» The exercise
Render only the lines of the rows starting at the line containing "Image resolution: width=1366" and ending at the line containing "point(75,448)", both included, as a JSON list of strings with one string per line. Omit blank lines.

» Working data
════════════════

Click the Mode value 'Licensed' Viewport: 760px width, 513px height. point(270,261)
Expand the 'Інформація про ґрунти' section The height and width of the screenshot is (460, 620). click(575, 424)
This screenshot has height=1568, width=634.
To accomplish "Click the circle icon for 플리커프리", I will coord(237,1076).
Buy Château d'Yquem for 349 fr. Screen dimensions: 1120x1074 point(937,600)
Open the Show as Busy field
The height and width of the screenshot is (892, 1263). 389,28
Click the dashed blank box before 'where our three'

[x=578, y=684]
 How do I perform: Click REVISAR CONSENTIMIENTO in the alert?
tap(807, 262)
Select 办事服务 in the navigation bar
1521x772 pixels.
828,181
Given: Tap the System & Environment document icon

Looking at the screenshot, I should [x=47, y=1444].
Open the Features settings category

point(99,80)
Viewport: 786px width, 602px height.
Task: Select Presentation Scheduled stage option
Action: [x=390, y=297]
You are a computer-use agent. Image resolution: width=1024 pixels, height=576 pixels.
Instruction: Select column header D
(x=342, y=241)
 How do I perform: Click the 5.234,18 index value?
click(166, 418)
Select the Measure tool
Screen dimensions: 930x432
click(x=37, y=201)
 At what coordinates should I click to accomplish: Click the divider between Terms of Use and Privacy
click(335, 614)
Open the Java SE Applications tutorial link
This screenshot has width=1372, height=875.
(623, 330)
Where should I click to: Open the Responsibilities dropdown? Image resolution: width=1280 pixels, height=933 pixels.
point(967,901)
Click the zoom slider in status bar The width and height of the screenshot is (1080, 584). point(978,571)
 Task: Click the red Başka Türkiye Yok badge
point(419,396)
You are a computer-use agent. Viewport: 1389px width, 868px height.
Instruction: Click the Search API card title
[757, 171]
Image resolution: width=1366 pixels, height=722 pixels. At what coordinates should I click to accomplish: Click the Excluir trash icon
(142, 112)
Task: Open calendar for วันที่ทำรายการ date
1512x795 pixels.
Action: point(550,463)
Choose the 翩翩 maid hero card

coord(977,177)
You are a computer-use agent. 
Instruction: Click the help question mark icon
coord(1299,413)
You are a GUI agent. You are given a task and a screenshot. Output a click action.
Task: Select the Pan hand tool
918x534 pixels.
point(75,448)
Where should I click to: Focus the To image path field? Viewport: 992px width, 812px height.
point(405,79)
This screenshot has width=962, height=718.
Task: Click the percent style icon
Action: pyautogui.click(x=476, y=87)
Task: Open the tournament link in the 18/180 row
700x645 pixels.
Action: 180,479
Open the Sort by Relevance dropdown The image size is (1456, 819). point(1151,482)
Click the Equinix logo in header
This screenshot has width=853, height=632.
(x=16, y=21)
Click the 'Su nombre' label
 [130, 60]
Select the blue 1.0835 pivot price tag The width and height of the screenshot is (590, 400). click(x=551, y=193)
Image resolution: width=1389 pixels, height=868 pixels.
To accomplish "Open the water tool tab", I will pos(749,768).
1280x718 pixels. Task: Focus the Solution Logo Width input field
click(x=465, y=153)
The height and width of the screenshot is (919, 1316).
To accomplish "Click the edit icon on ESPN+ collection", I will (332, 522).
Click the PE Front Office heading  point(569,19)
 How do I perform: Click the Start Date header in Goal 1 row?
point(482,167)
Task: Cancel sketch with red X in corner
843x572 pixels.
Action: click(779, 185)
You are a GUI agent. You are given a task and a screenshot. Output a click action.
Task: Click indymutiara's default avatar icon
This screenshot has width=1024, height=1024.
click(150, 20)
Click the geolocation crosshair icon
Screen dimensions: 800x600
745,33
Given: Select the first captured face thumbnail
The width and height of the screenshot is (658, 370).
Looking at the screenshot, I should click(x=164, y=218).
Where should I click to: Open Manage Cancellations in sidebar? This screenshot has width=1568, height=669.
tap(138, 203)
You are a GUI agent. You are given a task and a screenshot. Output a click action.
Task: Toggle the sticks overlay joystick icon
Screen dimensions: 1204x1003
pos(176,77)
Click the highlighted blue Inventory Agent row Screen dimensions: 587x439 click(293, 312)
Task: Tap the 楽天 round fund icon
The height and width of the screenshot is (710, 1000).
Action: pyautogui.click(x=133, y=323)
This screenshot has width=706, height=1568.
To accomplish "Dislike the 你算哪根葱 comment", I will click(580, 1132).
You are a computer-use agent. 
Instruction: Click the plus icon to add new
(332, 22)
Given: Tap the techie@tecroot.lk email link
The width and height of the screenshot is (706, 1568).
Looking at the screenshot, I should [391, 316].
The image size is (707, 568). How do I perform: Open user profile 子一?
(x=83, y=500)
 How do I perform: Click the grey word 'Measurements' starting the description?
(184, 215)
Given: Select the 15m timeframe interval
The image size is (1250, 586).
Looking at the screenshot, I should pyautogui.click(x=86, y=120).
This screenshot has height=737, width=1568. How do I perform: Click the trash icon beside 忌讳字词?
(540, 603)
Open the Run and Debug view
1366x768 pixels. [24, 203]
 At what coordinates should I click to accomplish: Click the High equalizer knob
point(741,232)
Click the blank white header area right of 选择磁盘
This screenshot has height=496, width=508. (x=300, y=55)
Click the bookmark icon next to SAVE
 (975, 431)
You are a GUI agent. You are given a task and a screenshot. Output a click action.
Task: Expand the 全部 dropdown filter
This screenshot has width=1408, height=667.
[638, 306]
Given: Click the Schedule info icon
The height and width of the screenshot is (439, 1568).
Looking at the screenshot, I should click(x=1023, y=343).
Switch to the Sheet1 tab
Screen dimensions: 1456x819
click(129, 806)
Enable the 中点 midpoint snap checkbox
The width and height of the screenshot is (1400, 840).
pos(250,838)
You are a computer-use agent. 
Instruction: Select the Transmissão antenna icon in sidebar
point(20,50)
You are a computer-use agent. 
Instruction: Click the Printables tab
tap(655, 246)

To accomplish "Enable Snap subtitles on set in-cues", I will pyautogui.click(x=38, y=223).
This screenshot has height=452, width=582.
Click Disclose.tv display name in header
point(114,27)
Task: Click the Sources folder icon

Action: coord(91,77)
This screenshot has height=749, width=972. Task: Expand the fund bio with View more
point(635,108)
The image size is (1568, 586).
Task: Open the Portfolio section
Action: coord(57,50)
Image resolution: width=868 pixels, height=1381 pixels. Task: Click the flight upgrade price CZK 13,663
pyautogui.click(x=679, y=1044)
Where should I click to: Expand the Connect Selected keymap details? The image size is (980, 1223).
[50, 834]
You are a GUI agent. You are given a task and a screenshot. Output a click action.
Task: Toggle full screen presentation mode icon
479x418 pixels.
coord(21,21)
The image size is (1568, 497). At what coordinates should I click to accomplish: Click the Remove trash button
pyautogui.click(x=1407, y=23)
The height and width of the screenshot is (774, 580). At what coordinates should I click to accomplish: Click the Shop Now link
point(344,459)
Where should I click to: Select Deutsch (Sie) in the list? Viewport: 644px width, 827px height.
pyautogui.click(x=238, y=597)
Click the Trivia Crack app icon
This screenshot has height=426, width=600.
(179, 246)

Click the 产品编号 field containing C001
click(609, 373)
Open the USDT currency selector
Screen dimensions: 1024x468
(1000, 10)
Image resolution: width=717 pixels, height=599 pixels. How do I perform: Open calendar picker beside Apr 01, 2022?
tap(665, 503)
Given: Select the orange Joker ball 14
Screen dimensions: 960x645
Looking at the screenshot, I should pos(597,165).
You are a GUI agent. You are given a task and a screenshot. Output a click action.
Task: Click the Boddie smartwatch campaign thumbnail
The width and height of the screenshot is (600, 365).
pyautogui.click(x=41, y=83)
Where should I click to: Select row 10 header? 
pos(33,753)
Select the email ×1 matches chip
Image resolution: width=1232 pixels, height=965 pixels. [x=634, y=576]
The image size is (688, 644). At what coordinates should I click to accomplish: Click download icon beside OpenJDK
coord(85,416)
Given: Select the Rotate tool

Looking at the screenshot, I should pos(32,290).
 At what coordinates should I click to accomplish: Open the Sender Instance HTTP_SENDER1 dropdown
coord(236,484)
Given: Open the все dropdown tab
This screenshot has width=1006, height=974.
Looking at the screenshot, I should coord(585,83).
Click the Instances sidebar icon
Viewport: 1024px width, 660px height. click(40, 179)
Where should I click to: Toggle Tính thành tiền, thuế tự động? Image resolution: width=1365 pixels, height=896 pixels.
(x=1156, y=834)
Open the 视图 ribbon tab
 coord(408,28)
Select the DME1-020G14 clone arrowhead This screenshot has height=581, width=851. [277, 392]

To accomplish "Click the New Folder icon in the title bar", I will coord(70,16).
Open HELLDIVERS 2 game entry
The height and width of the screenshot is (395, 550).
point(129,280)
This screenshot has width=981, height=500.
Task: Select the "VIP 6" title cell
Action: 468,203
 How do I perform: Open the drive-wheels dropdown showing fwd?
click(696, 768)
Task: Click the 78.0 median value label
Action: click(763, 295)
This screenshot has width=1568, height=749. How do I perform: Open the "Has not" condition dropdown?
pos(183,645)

════════════════

» In response
[
  "Image resolution: width=1366 pixels, height=722 pixels. At what coordinates should I click to accomplish: Click the Excluir trash icon",
  "(142, 112)",
  "Task: Open calendar for วันที่ทำรายการ date",
  "1512x795 pixels.",
  "Action: point(550,463)",
  "Choose the 翩翩 maid hero card",
  "coord(977,177)",
  "You are a computer-use agent. ",
  "Instruction: Click the help question mark icon",
  "coord(1299,413)",
  "You are a GUI agent. You are given a task and a screenshot. Output a click action.",
  "Task: Select the Pan hand tool",
  "918x534 pixels.",
  "point(75,448)"
]